William Doyle – Great Spans of Muddy Time

Das neue Album GREAT SPANS OF MUDDY TIME des britischen Künstlers WILLIAM DOYLE, der zuvor unter dem Namen East India Youth bekannt war, wurde nach einem Festplattenausfall anhand von Kassettenaufnahmen fertiggestellt.

William Doyle erlangte mit seinem ersten Album „Total Strife Forever“ aus dem Jahr 2014 und unter dem Namen East India Youth nahezu augenblickliche Bedeutung in künstlerisch geprägten Musikkreisen. Er verschmolz einen starken Einfluss von David Bowie und Brian Eno mit den aktuellen Klängen der Londoner Tanzszene, bevor er das Projekt pausierte. Ab 2016 tauchte Doyle mit einer Reihe von selbst aufgenommenen Ambient Alben wieder auf, die sich mit Themen wie psychischer Gesundheit, Ökologie und dem Studium des Lichts befassten. Er kehrte schließlich zu den Indie-Rock-Inspirationen seiner Teenagerjahre mit dem kollaborativeren „Your Wilderness Revisited“ im Jahr 2019 zurück. Zwei Jahre später wechselt das ehrgeizige „Great Spans of Muddy Time“ erneut die Tonart und kombiniert Elemente früherer Ausflüge zu einer inspirierten, meist selbst aufgenommenen Mischung aus Art Rock, Dance Synth Pop, strukturierten Instrumentals und Soundexperimenten.

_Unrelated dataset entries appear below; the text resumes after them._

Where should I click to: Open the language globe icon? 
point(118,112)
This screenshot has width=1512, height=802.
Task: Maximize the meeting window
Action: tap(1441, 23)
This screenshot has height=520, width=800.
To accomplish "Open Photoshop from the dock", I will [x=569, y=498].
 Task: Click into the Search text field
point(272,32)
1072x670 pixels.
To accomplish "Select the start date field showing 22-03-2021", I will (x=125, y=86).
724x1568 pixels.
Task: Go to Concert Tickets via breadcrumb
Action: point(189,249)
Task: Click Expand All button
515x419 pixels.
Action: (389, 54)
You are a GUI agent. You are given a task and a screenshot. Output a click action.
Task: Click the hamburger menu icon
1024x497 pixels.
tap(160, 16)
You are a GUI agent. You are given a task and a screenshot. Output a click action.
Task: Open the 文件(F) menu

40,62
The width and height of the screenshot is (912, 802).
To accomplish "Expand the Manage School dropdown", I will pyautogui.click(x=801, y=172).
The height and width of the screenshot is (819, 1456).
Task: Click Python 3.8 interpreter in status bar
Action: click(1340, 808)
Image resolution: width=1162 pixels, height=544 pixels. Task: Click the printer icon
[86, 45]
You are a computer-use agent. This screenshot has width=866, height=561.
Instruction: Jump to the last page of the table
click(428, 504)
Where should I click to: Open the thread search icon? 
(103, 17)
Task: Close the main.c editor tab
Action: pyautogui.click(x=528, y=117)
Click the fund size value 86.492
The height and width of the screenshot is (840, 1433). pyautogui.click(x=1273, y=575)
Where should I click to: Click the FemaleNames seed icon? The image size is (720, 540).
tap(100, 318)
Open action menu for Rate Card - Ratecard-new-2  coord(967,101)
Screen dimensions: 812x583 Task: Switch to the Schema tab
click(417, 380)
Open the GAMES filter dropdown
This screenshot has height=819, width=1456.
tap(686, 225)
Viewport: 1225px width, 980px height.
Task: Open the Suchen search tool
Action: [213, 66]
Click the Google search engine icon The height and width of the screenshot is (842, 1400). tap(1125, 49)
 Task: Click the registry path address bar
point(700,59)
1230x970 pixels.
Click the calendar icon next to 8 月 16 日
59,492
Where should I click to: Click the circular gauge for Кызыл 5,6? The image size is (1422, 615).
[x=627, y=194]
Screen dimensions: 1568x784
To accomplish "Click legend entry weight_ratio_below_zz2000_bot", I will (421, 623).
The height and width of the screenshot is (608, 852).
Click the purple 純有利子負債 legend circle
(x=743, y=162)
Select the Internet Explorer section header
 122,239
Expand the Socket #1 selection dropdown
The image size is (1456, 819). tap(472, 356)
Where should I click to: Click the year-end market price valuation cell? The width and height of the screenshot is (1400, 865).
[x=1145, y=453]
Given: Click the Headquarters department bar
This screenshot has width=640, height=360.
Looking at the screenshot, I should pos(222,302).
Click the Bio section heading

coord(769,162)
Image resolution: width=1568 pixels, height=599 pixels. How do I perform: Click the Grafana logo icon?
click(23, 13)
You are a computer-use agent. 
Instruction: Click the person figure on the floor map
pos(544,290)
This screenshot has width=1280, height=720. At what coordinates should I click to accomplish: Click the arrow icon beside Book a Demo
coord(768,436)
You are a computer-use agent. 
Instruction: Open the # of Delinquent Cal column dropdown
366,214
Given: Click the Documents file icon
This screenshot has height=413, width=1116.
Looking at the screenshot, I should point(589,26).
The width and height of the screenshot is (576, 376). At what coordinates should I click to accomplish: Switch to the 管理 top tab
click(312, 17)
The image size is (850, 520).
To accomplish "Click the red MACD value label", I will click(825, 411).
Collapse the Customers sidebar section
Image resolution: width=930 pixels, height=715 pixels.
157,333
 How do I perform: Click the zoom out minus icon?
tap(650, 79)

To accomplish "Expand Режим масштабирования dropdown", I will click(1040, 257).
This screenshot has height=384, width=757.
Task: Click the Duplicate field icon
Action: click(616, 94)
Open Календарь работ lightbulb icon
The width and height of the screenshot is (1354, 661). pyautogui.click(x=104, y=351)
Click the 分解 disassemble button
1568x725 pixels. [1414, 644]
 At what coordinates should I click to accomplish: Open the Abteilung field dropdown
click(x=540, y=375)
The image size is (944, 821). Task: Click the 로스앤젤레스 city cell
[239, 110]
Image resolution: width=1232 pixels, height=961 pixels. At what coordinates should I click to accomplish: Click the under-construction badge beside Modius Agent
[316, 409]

Er beginnt das Album mit dem ergreifenden und lyrischen „I Need to Keep You in My Life“, einer spärlichen Einführung, die sich wie eine Ausstellung für ein deutlich umfassendes, filmisches 13-Track-Set anfühlt. Wehmütige Songs wie „And Everything Changed (But I Feel Alright)“ und „Nothing at All“ mit ihrem lateinamerikanischen Rhythmuszentrum und dem murmelnden Hintergrundflüstern versprühen feinsten Synth Pop. In der Zwischenzeit mischen Instrumentals wie „New Uncertainties“ und „A Forgotten Film“ skurrile und warnende Stimmungen mit ihren vielschichtigen, unvorhersehbaren, platzenden und schimmernden Tönen: einige akustisch, andere nicht und fast alle stark bearbeitet. Seine zerebrale Elektronik mag von ruhiger Pracht überflutet sein, oder von gezacktem Entsetzen pulsieren („Shadowwalking“), aber was konstant bleibt, sind seine schillernden und spontanen Eigenschaften.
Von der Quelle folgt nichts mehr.